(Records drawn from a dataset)
-------

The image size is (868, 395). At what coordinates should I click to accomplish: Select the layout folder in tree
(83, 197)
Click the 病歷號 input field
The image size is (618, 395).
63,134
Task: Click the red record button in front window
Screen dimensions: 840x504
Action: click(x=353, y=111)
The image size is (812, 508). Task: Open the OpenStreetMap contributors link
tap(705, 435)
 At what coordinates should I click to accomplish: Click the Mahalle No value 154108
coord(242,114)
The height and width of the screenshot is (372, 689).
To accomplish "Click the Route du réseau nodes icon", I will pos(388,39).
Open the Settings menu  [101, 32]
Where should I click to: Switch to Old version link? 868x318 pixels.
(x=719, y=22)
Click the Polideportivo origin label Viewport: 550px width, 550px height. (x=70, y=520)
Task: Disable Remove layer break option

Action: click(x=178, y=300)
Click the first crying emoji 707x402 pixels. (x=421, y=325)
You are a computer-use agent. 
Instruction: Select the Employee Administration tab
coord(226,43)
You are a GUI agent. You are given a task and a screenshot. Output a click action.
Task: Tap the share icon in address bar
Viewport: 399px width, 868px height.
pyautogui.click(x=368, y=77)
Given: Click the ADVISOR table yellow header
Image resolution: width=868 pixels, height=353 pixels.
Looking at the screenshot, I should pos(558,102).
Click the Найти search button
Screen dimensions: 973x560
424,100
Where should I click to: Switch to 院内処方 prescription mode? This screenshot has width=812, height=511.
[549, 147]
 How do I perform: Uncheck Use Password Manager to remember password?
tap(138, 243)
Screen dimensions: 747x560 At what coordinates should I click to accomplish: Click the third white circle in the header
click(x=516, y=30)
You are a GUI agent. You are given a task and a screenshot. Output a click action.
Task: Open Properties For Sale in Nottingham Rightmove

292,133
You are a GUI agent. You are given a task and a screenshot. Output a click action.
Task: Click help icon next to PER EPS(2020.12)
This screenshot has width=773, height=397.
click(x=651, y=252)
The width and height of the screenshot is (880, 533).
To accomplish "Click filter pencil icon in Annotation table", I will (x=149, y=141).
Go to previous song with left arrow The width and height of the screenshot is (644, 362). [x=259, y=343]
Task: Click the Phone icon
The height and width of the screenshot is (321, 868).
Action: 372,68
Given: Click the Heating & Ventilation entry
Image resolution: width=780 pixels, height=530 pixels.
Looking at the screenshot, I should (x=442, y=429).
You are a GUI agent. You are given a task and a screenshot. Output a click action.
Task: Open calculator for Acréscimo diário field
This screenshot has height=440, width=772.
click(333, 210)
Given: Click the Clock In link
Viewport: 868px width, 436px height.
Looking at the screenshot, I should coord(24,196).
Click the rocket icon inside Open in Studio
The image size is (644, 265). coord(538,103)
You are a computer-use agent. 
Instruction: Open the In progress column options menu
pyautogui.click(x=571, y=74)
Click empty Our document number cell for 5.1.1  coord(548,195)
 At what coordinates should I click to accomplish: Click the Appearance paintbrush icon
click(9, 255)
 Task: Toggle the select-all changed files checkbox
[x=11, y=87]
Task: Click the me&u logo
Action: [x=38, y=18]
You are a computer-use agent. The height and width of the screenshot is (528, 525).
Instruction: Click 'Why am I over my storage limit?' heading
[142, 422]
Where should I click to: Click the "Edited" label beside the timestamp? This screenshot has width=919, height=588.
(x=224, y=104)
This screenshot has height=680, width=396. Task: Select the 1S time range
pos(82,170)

-------

Exercise:
Copy out each line from the preceding entries that mentions the word "button".

Your solution:
Task: Click the red record button in front window
Click the Найти search button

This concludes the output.